Shes a lovely little girl though, and looks to be in surprisingly good condition given the circumstances. xD What a tough little thing!


----------



## betalover56 (Sep 8, 2012)

Awww, she is beautiful, congrats to you and I know she thanks you for saving her! I got my first ever Betta today with a 10 gallon set up her name is Aurora and she will have sisters as well. They will be Mommys Disney Princess girls. Will post picks soon!


----------



## katydidmischief (Aug 19, 2012)

She's so pretty! I'm glad you found her.


----------



## ao (Feb 29, 2012)

was the water green? I think the algae saved her XD She sure is one lucky fish!


----------



## BettaKat1962 (Sep 9, 2012)

betalover56 said:


> Awww, she is beautiful, congrats to you and I know she thanks you for saving her! I got my first ever Betta today with a 10 gallon set up her name is Aurora and she will have sisters as well. They will be Mommys Disney Princess girls. Will post picks soon!


Cool beans! Lookin forward to yoir pix. Love your avitar btw...oh how I live the water..be ot ocean, Ohio or Lake Erie..and lighthouses. Have the house done up in a nautical theme


----------



## homegrown terror (Aug 6, 2012)

she's beautiful! i'm sincerely hoping that date was a birth date, not the day she arrived at the store. either way lucky find, i may be wrong but she looks like she might color up now that she's in a good home, i think i see the vestiges of some red marbling.


----------



## CandiceMM (Jul 15, 2012)

She is a very lucky girl, 1 gallon is a lot better than cup! Good luck with her she is a cutie!


----------



## BettaKat1962 (Sep 9, 2012)

aokashi said:


> was the water green? I think the algae saved her XD She sure is one lucky fish!

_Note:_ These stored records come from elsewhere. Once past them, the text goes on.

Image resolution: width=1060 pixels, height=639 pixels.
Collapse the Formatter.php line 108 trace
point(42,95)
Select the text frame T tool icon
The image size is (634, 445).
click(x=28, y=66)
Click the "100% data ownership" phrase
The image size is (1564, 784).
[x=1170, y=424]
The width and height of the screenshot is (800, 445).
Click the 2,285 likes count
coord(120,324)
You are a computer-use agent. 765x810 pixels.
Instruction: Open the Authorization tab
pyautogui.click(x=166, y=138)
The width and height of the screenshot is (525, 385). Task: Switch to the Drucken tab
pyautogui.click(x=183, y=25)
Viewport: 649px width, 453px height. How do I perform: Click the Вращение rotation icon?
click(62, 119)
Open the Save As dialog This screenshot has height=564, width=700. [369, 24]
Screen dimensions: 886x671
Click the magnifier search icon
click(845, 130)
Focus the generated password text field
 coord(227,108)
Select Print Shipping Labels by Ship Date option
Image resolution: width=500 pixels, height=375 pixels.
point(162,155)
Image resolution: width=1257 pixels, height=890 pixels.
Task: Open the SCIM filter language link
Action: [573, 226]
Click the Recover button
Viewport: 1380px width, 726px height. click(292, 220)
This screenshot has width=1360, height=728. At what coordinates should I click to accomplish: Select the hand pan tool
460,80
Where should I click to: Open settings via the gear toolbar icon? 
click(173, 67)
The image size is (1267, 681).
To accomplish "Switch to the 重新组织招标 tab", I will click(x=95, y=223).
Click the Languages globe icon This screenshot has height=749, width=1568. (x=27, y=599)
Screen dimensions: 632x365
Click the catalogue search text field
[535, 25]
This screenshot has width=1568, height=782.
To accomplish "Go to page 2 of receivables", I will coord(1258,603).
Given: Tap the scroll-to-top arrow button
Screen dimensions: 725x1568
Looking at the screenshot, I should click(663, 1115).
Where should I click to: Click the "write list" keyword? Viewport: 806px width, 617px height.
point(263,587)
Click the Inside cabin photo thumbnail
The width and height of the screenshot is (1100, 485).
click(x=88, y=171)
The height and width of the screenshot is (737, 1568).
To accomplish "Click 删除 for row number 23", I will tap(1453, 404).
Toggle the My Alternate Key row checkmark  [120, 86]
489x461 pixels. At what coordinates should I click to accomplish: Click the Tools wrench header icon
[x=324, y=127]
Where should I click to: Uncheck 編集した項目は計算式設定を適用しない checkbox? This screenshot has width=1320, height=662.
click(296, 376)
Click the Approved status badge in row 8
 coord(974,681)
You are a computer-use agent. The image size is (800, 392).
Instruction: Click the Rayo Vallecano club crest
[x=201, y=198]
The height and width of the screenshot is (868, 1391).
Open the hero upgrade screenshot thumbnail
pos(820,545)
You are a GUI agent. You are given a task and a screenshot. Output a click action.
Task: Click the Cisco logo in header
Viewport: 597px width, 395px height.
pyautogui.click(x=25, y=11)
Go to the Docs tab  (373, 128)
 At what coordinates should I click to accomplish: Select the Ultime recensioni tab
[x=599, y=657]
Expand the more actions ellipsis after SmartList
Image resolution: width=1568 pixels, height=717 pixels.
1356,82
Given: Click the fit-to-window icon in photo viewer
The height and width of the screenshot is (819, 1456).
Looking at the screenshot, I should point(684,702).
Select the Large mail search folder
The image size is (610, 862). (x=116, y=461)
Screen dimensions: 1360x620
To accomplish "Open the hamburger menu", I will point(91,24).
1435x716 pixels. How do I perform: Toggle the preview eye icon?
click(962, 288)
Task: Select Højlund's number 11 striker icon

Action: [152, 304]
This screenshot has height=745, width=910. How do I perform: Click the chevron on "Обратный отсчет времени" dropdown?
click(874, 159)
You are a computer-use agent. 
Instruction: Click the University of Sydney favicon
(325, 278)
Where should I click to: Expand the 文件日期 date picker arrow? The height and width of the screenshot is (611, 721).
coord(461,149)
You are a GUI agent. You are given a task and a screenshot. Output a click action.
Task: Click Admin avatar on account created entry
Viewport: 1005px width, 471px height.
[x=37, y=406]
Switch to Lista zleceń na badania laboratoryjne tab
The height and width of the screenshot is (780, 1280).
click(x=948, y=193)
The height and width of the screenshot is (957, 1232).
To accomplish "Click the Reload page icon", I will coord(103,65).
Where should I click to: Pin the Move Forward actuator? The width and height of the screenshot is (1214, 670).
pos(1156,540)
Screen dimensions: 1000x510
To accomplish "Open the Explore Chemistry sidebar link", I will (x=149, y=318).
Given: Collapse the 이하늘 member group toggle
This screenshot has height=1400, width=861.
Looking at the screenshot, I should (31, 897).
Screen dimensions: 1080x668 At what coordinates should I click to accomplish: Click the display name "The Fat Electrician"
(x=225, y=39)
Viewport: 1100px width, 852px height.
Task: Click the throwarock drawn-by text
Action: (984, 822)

Yes verrry green with blobs of algae on the bottom >=\


----------



## BettaKat1962 (Sep 9, 2012)

homegrown terror said:


> she's beautiful! i'm sincerely hoping that date was a birth date, not the day she arrived at the store. either way lucky find, i may be wrong but she looks like she might color up now that she's in a good home, i think i see the vestiges of some red marbling.


I hope it was her birthday too...but yes her colors are standing out now that shes in clean water. I posted some pics of her in her new home (temporary 1 gal cube until I can afford a bigger tank/accessories) up on the pics thread


----------



## BettaQi (Jul 26, 2012)

Thanks for saving her!

Watch out for those plastic plants -- they cut my little girls tail so I threw them all away and got silk and live!


----------



## BettaKat1962 (Sep 9, 2012)

Thanx again for all of the kind compliments and encouragement again guys...I really apreciate it


----------



## BettaKat1962 (Sep 9, 2012)

BettaQi said:


> Thanks for saving her!
> 
> Watch out for those plastic plants -- they cut my little girls tail so I threw them all away and got silk and live!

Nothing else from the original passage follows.